Kirilenko backtracks on Kidd criticism, but he shouldn’t

Brian Erni

This week, Andrei Kirilenko made waves by openly criticizing Jason Kidd for bolting to Milwaukee, as well as his seemingly-flightiness with rotations and playing time. But AK47 told Mike Mazzeo of ESPN New York that he didn’t mean for his comments to be construed in that way.

“It sounds in the [SovSport] article like I have a negativity [in regards to Kidd leaving], but that’s completely untrue,” Kirilenko told Mazzeo. “We’ve been discussing why it happened — because I don’t know why it happened — but we’re just speculating. We don’t know what the real reason is from Jason’s point-of-view.”

ak47 dribble“It’s tough to kind of judge him because he obviously came into a lot of pressure,” Kirilenko continued. “New York is a city with a lot of legends and a lot of history, and every move you make is under a microscope. So I guess it’s easier for the coach to start [fresh] with a younger group of guys, with his own vision, in a smaller city where you don’t have that much pressure. And I think that’s what Jason’s doing now.”

That’s all well and good, but there’s no reason for Kirilenko to come off his public criticism of Kidd. Kirilenko obviously wasn’t a big Kidd fan. Between the “Kiddin’ like Jason” Instagram post to some less-than-glowing remarks to The Brooklyn Game back in January, it seems like there was a riff there. So while Kirilenko probably doesn’t want bad blood between him and Kidd, it’s not necessary that he clarify these comments. In fact, I wish he hadn’t.

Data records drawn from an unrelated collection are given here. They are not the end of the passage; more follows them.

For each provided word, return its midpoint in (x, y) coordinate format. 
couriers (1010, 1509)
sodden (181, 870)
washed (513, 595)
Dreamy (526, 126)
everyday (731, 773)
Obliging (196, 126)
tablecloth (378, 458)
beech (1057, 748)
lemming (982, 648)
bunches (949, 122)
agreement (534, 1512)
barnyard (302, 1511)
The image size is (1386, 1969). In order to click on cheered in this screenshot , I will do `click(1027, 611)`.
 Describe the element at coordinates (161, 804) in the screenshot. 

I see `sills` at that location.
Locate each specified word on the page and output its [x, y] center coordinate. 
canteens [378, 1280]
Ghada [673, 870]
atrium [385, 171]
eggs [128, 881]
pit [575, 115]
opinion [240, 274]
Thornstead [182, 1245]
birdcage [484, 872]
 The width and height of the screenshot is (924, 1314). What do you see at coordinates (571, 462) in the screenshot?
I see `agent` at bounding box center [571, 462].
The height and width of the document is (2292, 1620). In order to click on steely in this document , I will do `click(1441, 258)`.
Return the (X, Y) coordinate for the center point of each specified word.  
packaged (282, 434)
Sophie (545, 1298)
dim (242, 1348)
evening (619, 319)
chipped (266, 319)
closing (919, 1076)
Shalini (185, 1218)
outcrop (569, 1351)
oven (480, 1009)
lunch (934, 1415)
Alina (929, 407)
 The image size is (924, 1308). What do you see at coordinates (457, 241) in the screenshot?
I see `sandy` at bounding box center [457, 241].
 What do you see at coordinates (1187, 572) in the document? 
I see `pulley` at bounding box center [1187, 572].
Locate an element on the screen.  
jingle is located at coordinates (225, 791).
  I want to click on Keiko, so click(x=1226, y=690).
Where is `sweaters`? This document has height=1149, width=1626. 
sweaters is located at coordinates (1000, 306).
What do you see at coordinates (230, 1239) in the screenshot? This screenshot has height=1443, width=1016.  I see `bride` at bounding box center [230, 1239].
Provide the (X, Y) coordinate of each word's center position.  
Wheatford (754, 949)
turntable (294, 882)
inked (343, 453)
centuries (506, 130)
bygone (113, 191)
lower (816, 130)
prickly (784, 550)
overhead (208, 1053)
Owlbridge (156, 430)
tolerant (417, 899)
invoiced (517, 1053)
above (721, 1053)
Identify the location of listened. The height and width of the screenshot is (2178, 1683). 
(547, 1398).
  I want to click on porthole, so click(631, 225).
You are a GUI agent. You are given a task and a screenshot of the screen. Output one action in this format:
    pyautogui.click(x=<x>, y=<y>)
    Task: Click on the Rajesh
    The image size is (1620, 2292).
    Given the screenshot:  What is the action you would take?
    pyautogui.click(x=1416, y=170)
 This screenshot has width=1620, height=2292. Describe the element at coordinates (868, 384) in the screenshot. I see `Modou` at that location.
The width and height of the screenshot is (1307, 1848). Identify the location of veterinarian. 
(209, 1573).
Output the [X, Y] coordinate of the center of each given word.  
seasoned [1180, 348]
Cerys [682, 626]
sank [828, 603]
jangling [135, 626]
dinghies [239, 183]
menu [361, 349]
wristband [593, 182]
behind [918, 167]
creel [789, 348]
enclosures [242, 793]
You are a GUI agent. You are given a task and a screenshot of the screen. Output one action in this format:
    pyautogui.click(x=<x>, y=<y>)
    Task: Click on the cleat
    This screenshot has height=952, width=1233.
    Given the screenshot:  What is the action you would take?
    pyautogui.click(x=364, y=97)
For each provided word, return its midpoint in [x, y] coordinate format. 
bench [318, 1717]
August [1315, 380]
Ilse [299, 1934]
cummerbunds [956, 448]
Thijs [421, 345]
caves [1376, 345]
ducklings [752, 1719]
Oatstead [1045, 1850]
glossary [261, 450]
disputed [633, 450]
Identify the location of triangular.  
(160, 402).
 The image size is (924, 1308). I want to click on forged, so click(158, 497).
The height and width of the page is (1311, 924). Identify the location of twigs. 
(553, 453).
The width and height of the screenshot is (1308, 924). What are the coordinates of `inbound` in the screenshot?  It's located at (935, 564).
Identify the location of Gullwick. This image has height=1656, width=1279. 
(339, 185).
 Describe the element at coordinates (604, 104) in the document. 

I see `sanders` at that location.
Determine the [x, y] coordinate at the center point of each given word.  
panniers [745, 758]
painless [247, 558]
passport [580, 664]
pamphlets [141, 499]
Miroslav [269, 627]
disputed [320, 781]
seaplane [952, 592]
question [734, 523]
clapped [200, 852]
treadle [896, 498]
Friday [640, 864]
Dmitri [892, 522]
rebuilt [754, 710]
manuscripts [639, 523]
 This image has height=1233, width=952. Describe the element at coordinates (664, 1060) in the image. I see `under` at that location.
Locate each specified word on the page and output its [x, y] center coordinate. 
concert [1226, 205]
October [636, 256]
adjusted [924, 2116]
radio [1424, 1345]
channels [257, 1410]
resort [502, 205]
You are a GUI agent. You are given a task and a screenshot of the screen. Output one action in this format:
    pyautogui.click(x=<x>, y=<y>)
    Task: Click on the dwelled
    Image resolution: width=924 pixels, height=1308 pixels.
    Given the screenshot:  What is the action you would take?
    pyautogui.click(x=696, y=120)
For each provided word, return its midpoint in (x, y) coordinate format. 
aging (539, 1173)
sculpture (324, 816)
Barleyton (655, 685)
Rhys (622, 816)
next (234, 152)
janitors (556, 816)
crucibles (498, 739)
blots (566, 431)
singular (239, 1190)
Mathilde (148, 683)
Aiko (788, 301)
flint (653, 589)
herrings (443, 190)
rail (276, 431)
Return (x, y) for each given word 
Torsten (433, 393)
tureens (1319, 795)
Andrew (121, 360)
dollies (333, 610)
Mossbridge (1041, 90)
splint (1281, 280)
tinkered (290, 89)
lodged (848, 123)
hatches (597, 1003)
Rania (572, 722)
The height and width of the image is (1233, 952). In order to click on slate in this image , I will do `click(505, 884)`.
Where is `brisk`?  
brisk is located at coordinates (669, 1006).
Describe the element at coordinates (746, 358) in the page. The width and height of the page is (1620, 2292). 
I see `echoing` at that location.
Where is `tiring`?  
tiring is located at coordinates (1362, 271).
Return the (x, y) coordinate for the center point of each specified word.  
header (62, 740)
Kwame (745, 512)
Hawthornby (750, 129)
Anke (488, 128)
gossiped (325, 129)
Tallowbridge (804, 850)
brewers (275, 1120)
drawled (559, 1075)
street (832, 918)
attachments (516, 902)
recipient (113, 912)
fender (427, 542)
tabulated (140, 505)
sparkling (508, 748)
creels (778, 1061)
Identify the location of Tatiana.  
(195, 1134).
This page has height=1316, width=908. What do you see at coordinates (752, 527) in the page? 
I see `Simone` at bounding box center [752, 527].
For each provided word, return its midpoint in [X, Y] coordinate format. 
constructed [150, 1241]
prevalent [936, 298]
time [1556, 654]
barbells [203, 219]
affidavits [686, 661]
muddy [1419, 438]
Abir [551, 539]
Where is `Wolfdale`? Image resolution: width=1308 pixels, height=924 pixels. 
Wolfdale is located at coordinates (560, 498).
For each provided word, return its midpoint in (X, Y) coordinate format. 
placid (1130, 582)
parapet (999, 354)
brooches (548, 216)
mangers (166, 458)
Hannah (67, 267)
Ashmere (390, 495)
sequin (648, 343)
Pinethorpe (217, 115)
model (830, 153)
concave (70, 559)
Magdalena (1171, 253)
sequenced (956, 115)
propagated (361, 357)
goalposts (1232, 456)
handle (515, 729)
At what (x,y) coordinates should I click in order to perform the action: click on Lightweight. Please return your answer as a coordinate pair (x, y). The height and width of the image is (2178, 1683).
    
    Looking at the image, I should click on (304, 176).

From a player’s view, I can see why you’d want to lash out at Kidd. A year ago, he came back as the prodigal son, got his number retired, bought an ownership stake, the whole nine yards. Less than 12 months later, it was fleshed out as a mirage. It wasn’t about the organization that he took to back-to-back Finals, or the players that helped cultivate his rookie season into a successful one. The same players that didn’t quit on him when they easily could have packed it in after a beleaguered November and December. Instead, he made a powerplay steeped in ego, one that — nearly a month later — still seems both equal parts amusing and surreal. So I don’t blame a guy who took less money to play for the Nets coming out and asking a simple, “Why?”

If Kidd wants to act like he’s as accomplished as someone like Phil Jackson or Gregg Popovich, then he can take the criticism that comes with that greatness. Especially from a veteran who seems to feel like he never knew what his role was in a season that flamed out in the second round. Kirilenko is entitled to his opinion, primarily — in my eyes — because it’s a valid one. Maybe Kidd would just rather be a big fish in a small pond. So AK, stick to your guns. Because Nets fans are squarely behind you.